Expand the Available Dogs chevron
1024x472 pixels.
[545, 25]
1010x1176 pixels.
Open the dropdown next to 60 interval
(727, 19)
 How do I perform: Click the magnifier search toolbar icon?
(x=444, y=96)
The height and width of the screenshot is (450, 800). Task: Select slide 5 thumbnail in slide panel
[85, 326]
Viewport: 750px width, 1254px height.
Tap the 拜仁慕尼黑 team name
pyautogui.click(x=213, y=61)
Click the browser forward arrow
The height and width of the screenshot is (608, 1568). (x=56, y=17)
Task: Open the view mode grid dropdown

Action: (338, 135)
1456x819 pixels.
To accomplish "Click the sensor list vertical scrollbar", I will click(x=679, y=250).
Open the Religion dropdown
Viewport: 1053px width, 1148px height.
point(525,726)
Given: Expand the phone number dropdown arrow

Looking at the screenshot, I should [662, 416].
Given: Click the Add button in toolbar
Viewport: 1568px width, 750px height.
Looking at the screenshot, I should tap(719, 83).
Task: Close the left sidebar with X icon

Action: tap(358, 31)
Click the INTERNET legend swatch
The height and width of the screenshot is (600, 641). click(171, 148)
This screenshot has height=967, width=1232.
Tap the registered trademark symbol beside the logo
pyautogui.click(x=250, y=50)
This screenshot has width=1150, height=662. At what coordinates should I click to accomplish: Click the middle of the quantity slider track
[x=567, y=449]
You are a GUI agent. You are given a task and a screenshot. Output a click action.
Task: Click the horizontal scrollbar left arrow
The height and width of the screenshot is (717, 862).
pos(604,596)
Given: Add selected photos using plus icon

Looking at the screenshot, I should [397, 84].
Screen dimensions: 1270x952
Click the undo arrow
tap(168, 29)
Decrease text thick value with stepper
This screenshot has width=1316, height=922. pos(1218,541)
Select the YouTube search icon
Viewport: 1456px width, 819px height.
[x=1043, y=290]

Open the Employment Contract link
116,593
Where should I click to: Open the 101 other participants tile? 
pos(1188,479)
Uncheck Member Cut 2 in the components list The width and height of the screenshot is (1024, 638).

————

Exercise.
Copy every line of the records above word for word, keeping each line unchanged and in the same order.

Response to this task.
Expand the Available Dogs chevron
1024x472 pixels.
[545, 25]
1010x1176 pixels.
Open the dropdown next to 60 interval
(727, 19)
 How do I perform: Click the magnifier search toolbar icon?
(x=444, y=96)
The height and width of the screenshot is (450, 800). Task: Select slide 5 thumbnail in slide panel
[85, 326]
Viewport: 750px width, 1254px height.
Tap the 拜仁慕尼黑 team name
pyautogui.click(x=213, y=61)
Click the browser forward arrow
The height and width of the screenshot is (608, 1568). (x=56, y=17)
Task: Open the view mode grid dropdown

Action: (338, 135)
1456x819 pixels.
To accomplish "Click the sensor list vertical scrollbar", I will click(x=679, y=250).
Open the Religion dropdown
Viewport: 1053px width, 1148px height.
point(525,726)
Given: Expand the phone number dropdown arrow

Looking at the screenshot, I should [662, 416].
Given: Click the Add button in toolbar
Viewport: 1568px width, 750px height.
Looking at the screenshot, I should tap(719, 83).
Task: Close the left sidebar with X icon

Action: tap(358, 31)
Click the INTERNET legend swatch
The height and width of the screenshot is (600, 641). click(171, 148)
This screenshot has height=967, width=1232.
Tap the registered trademark symbol beside the logo
pyautogui.click(x=250, y=50)
This screenshot has width=1150, height=662. At what coordinates should I click to accomplish: Click the middle of the quantity slider track
[x=567, y=449]
You are a GUI agent. You are given a task and a screenshot. Output a click action.
Task: Click the horizontal scrollbar left arrow
The height and width of the screenshot is (717, 862).
pos(604,596)
Given: Add selected photos using plus icon

Looking at the screenshot, I should [397, 84].
Screen dimensions: 1270x952
Click the undo arrow
tap(168, 29)
Decrease text thick value with stepper
This screenshot has width=1316, height=922. pos(1218,541)
Select the YouTube search icon
Viewport: 1456px width, 819px height.
[x=1043, y=290]

Open the Employment Contract link
116,593
Where should I click to: Open the 101 other participants tile? 
pos(1188,479)
Uncheck Member Cut 2 in the components list The width and height of the screenshot is (1024, 638).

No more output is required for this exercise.